╭─ GIVEN DATA
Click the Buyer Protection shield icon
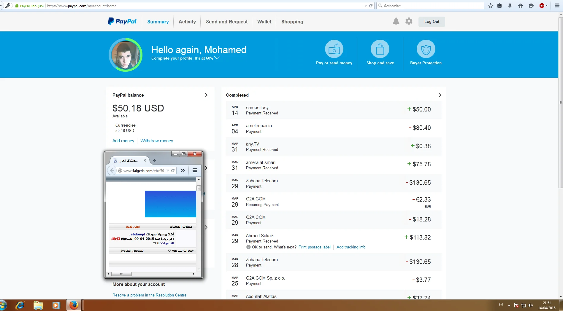This screenshot has height=311, width=563. [x=426, y=49]
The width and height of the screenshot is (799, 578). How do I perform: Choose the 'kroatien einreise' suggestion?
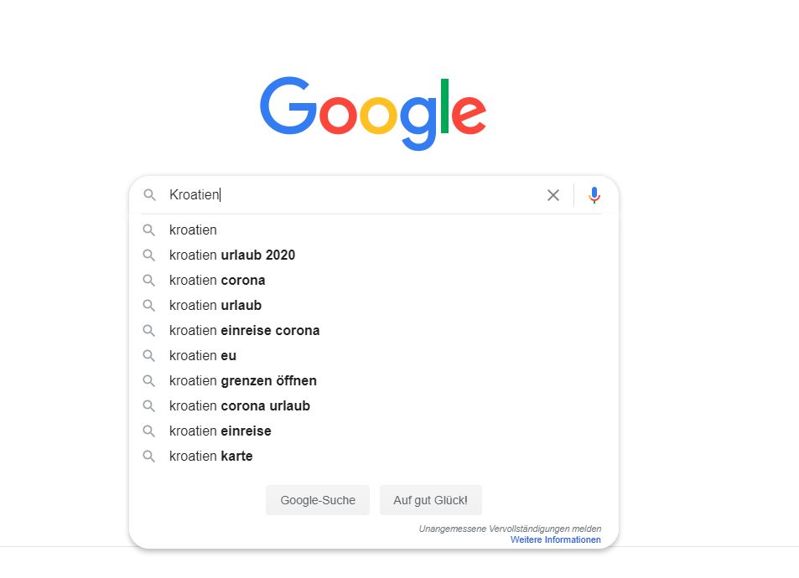[374, 431]
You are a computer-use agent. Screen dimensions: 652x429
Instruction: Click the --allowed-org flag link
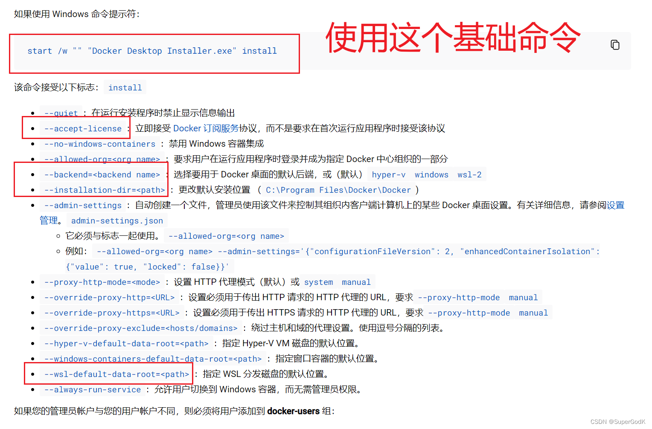pyautogui.click(x=102, y=159)
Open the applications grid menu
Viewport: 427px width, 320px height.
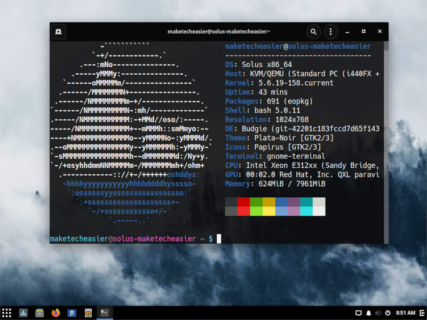pyautogui.click(x=7, y=313)
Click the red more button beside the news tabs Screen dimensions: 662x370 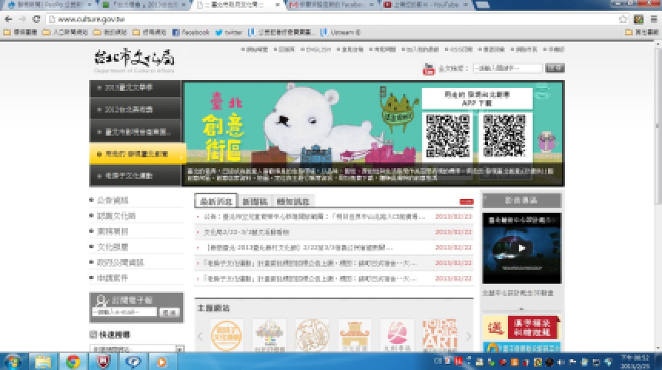point(466,201)
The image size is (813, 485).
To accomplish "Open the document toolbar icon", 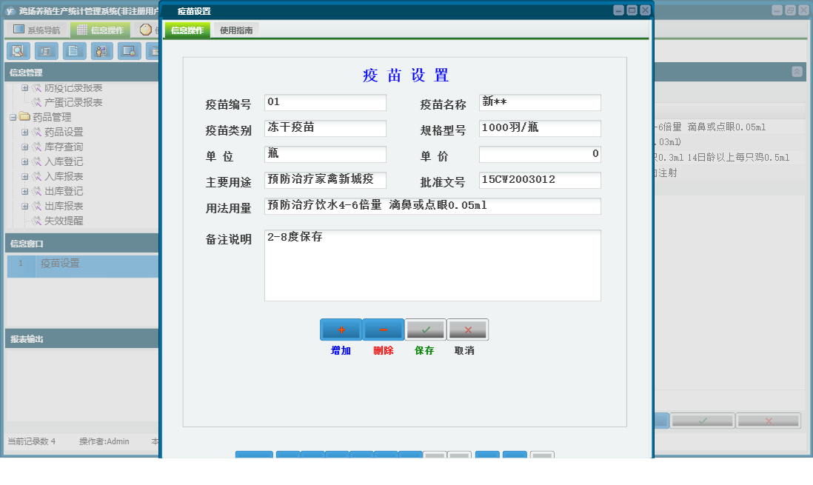I will 73,50.
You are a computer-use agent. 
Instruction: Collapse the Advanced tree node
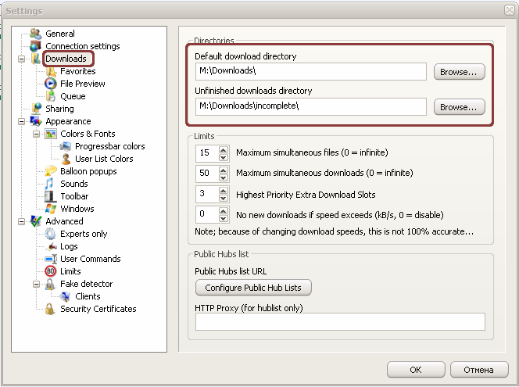pos(21,221)
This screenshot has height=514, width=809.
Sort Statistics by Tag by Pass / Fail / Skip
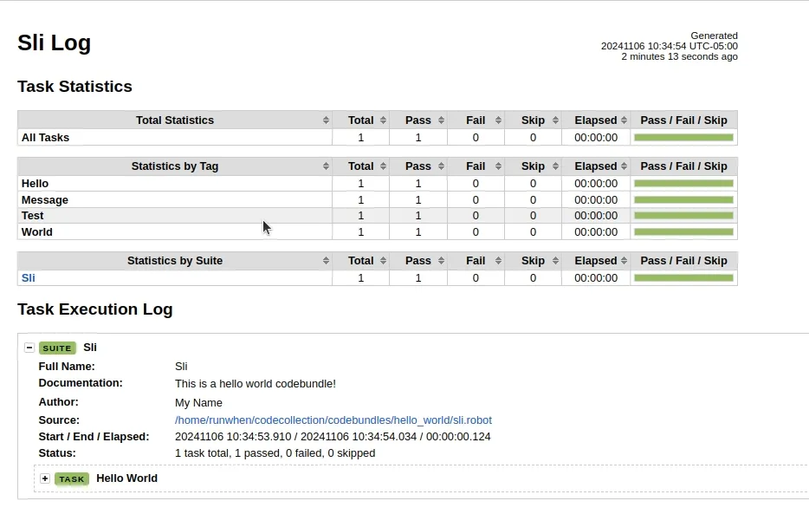(683, 166)
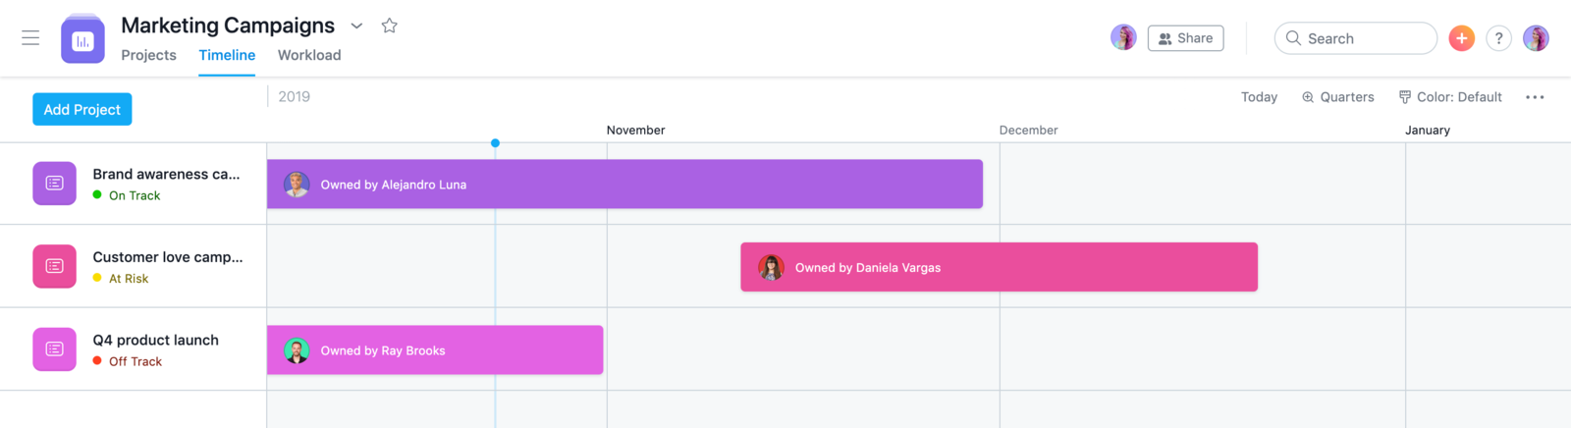
Task: Switch to the Projects tab
Action: [148, 55]
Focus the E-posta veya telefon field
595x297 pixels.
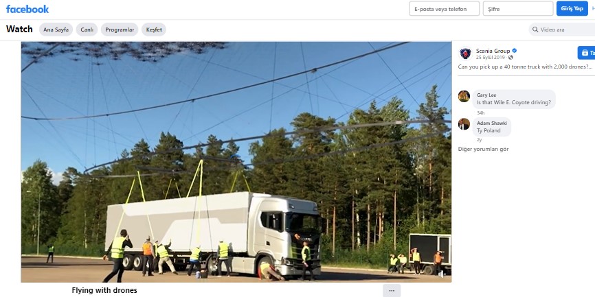(444, 9)
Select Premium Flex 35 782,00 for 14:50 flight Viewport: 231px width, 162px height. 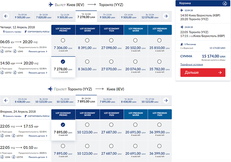pos(160,62)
╰─
Would you copy out every line in the records that includes the string "agent"?

You are a computer-use agent. Screen dimensions: 652x429
You are a computer-use agent. 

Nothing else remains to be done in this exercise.